Jersey Jazzman: Teacher Evaluation Without Research Backing: SGOs

Thursday, November 7, 2013

Teacher Evaluation Without Research Backing: SGOs

Tomorrow, NJ Education Commissioner Chris Cerf will address the membership at the NJEA's teachers convention. He is supposed to be taking questions.

Perhaps someone will ask him why we NJ teachers are wasting our time with these ridiculous Student Growth Objectives or SGOs (also known as Student Learning Objectives or SLOs). Because there is no evidence that they work:

There is little evidence on the statistical properties of SLOs. Most of the limited evidence on the statistical properties of SLOs simply reports the proportion of teachers achieving SLO objectives (see table C1). Across various sites the results consistently show that most teachers achieve some or all of their SLO targets. In Denver, early in the implementation of the district’s professional development and compensation program, ProComp, 89–98␣percent of participating teachers met at least one SLO (Community Training and Assistance Center, 2004). A few years later, a large majority of teachers continued to meet SLOs, with 70–85␣percent of participating teachers earning a
financial incentive tied to meeting them (Goldhaber & Walch, 2011; Proctor, Walters, Reichardt, Goldhaber, & Walch, 2011). Studies in Tennessee (Tennessee Department of Education, 2012) and Austin, Texas (Terry, 2008), found that about two-thirds of teachers met all of their SLO targets (involving one goal in Tennessee and two in Austin). In Charlotte-Mecklenburg attainment rates ranged from 55␣percent to 81␣percent over three years (Community Training and Assis- tance Center, 2013). While in Charlotte-Mecklenburg teachers’ success rates rose in the second year of implementation and fell in the third year (Community Training and Assis- tance Center, 2013), success rates in Denver gradually increased over 2007–10 (Goldhaber & Walch, 2011).

These results suggest that SLOs may better discriminate among teachers than do traditional evaluation metrics (in which nearly all teachers are deemed “satisfactory”). Still, more than half the teachers met their targets in all the locations studied. And considering that the two Community Training and Assistance Center studies (2004, 2013) found that success rates increase the longer teachers participate in an SLO program, districts could find a large majority of teachers rated in the highest category several years after SLO implementation begins.

Whether the ability of SLOs to distinguish among teachers represents true differences in teacher performance or random statistical noise remains to be determined. No studies have attempted to measure the reliability of SLO ratings. [emphasis mine]

I'd like to thank the distinguished arts educator Laura H. Chapman for pointing this report from Mathematica out to me. Understand that the report itself is, in my opinion, seriously flawed (in more ways than one*). Like some of Mathematica's other work, they do a decent job of presenting evidence, but then they take huge leaps to reach completely unwarranted conclusions:

Many districts and states cannot wait until the research base fills out before implementing some kind of alternative growth measure, particularly for teachers in grades and subjects not covered in state assessments. The evidence on the application of value-added methods to alternative student tests is encouraging, suggesting that states and districts might want to begin by seeking out commercially available assessments that align with their curricula and standards or by seeking (or even developing) end-of-course assessments that are centrally scored and align with curricula and standards. The same value-added statistical methods used on state assessments can be used on other kinds of systematically scored student tests.

**DATASET EXCERPTS:**

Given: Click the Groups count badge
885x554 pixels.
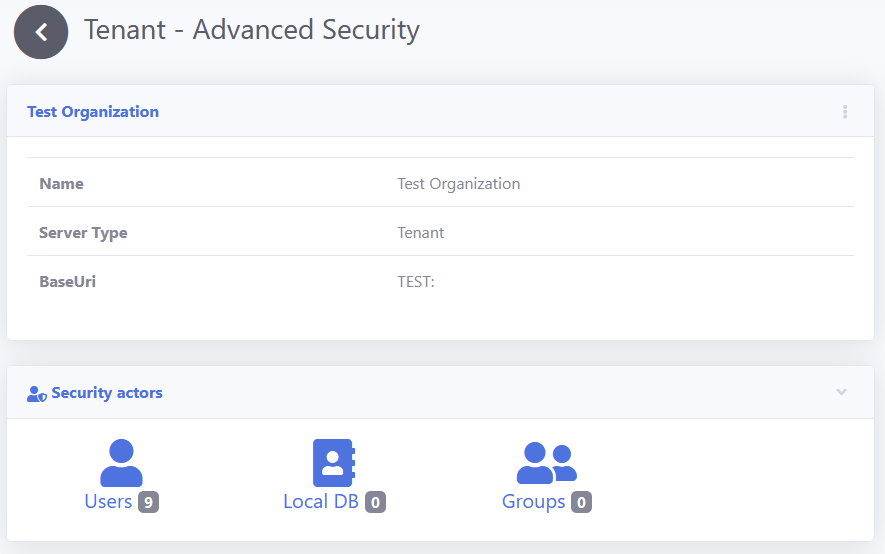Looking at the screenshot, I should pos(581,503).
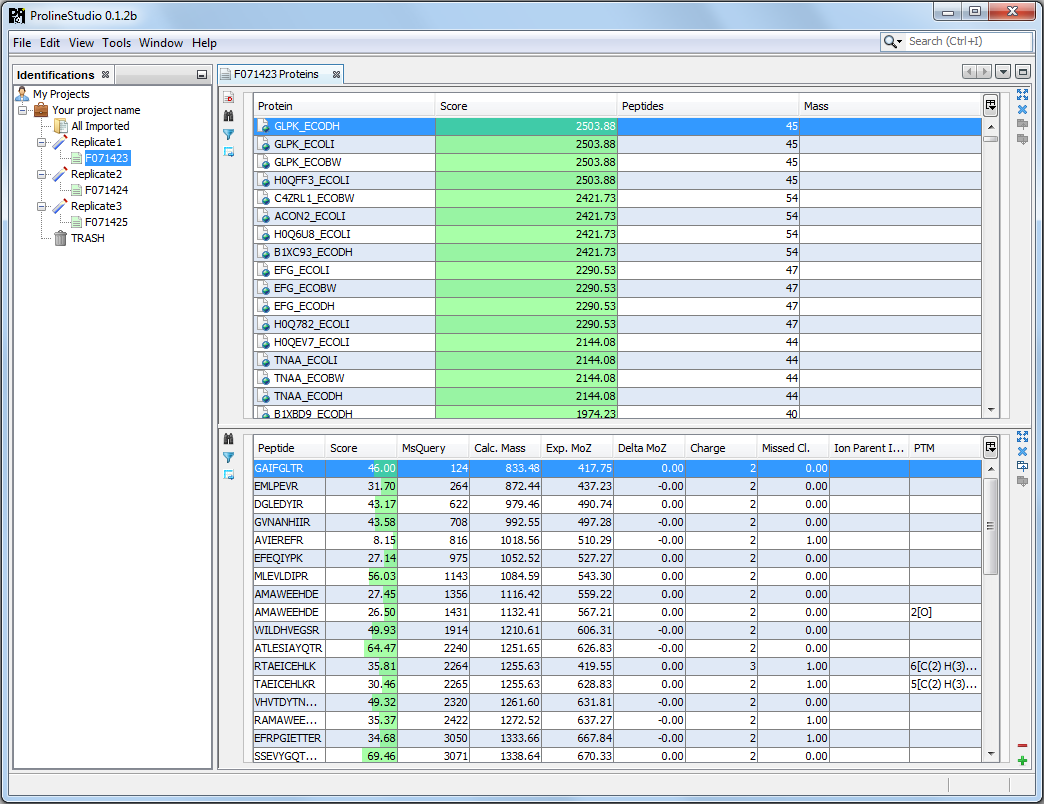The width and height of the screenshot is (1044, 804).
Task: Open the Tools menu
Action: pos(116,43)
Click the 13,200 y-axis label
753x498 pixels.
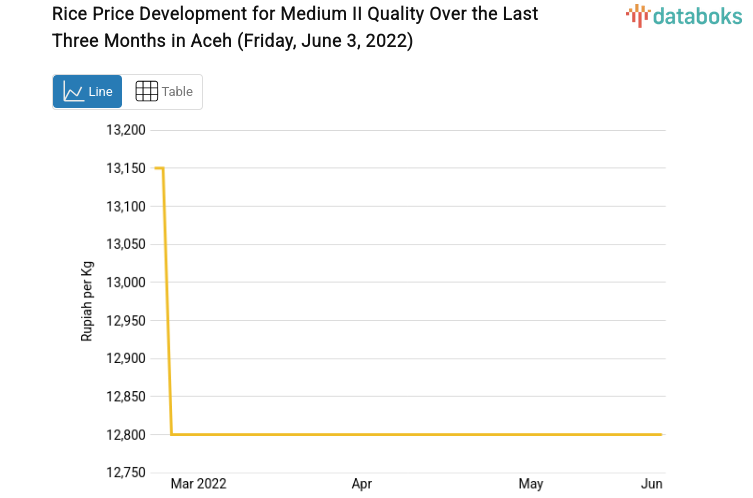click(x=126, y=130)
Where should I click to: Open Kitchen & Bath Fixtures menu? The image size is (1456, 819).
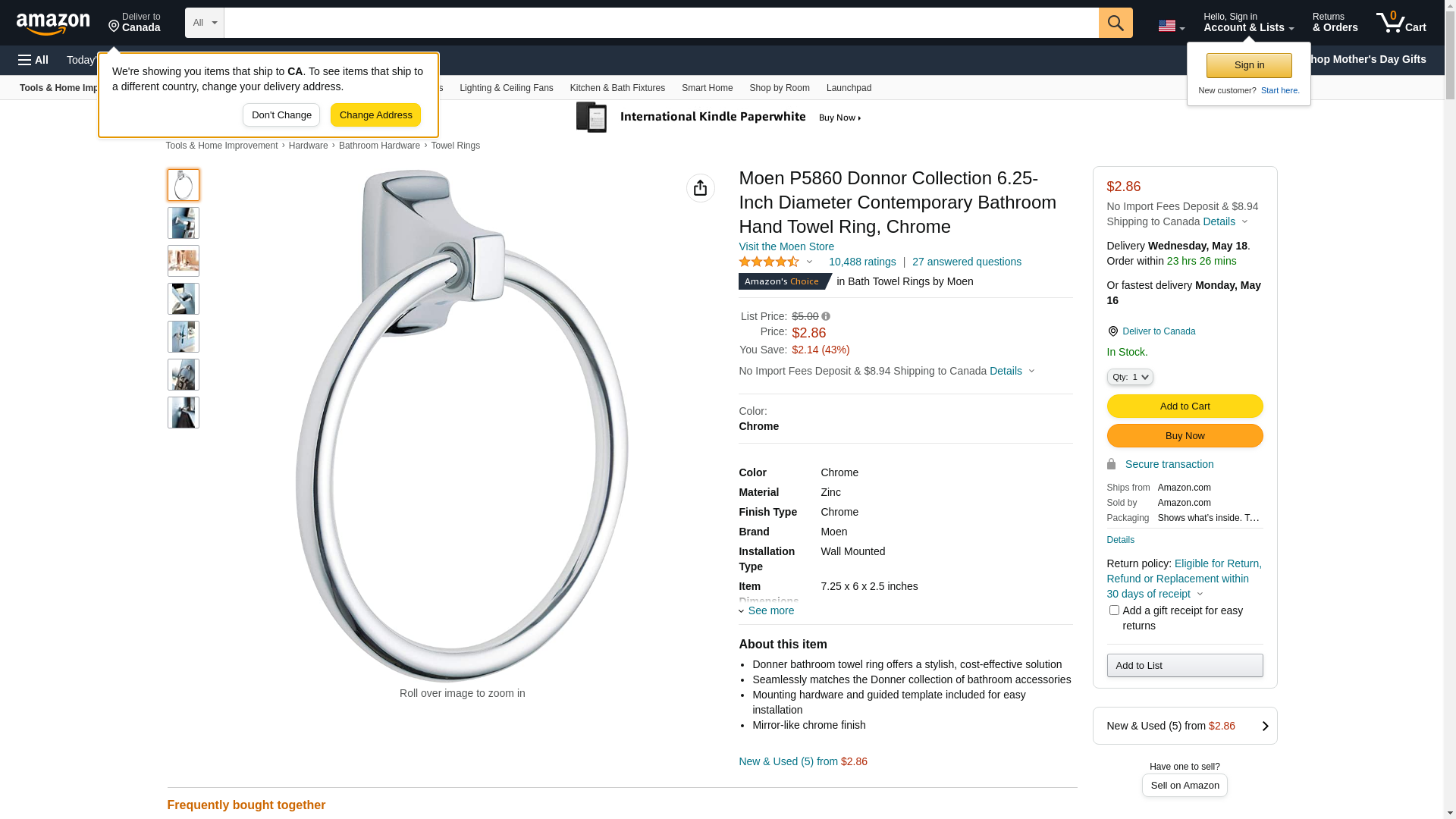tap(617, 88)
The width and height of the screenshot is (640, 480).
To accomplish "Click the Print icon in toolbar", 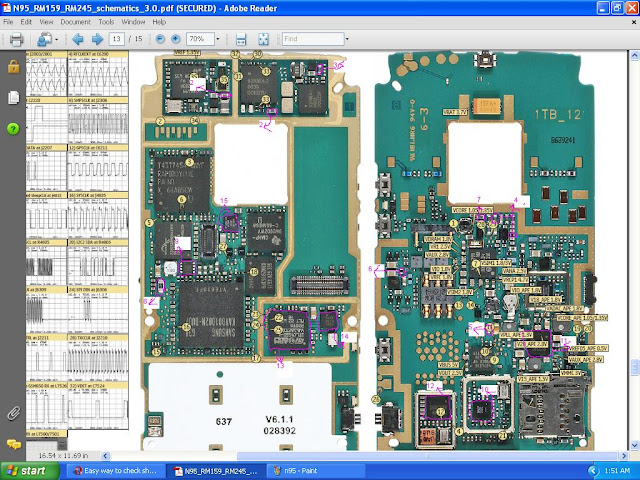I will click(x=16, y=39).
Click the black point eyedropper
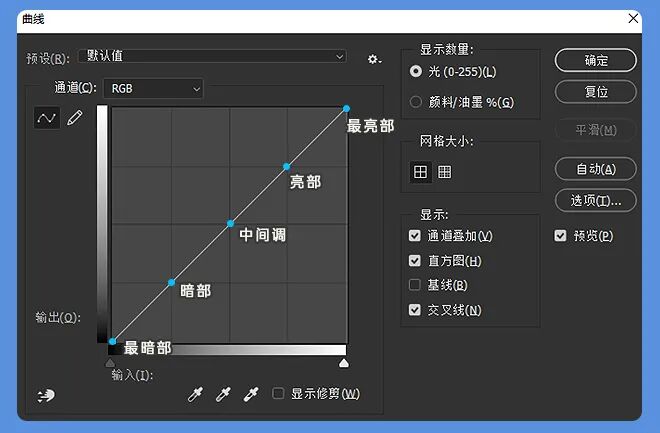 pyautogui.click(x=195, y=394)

**ACTIONS TO TAKE:**
[1] In the post on Student Growth Objectives, rewrite the paragraph beginning "These results suggest that SLOs" as a short bulleted list that keeps its main facts.
[2] According to the post on Student Growth Objectives, what share of participating Denver teachers met at least one SLO early in the implementation of ProComp?
[3] Continue the post on Student Growth Objectives, picking up after its last sentence.
None of the rows is needed for this work.

**TASK-BY-TASK RESULTS:**
[1]
- SLOs may distinguish among teachers better than traditional evaluation metrics, under which nearly all teachers are rated "satisfactory."
- In every location studied, more than half of the teachers still met their targets.
- The two Community Training and Assistance Center studies (2004, 2013) found that success rates rise the longer teachers take part in an SLO program.
- As a result, several years after implementation begins, districts could find a large majority of teachers rated in the highest category.

[2] Between 89 and 98 percent of participating teachers met at least one SLO.

[3]
I'm sorry, but there's just no reason to make the case that districts and states "cannot wait." Of course they can wait, and they should wait; otherwise, they could set themselves up for lawsuits that will have profound impacts on schools and taxpayers.

What's remarkable here, however, is that in spite of their shoot-first-ask-questions-later policy predilections, Mathematica has confirmed what I found when I looked at the NJDOE's own evidence on SGOs:

There is no research base to support the widespread use of Student Growth Objectives. New Jersey school districts are spending unmeasured amounts of time and money on the implementation of SGOs, but there is no evidence they will improve teacher effectiveness, student achievement, or educator evaluations.

Hopefully, tomorrow, someone will ask Chris Cerf about this. I'll bet he's polishing up his tap shoes just in case.

Tea for two, and two for tea...

* The conclusions in the alternative assessment section, for example, are simply absurd:

Models based on widely used, commercially available assessments generally produce measures of teacher performance that correlate positively with other performance measures, such as teacher observations and student surveys. All the reviewed studies found positive relationships, with correlations up to 0.5.

First of all, showing a correlation between a couple of equally crappy teacher effectiveness assessments is not really a great test of validity. Second, that "up to" phrase really puts a crimp on the findings; it would be just as accurate to say "correlations as low as 0.15." (p. 7) Third, it wouldn't matter so much if these measures weren't being used in top-down, mandatory, high-stakes ways. But they are, which is really the crux of the problem. Use this data to inform decisions? Sure, that's fine. But force decisions based on this data? That's insane.

But what really bothers me is that correlations of only 0.5 at best show just how unreliable these measures are; that's the conclusion Mathematica should take away from this report. And yet, on page 14, the authors state:

Assessing teachers based on student growth on these assessments typically yields results that distinguish teachers from each other, that are comparably reliable to value-added estimates based on state assessments, and that correlate positively both with value-added on state assessments and with other performance measures, such as classroom observations. Districts and states looking for additional student growth measures could consider applying value-added statistical methods to commercially available assessments that align with their curriculum and standards.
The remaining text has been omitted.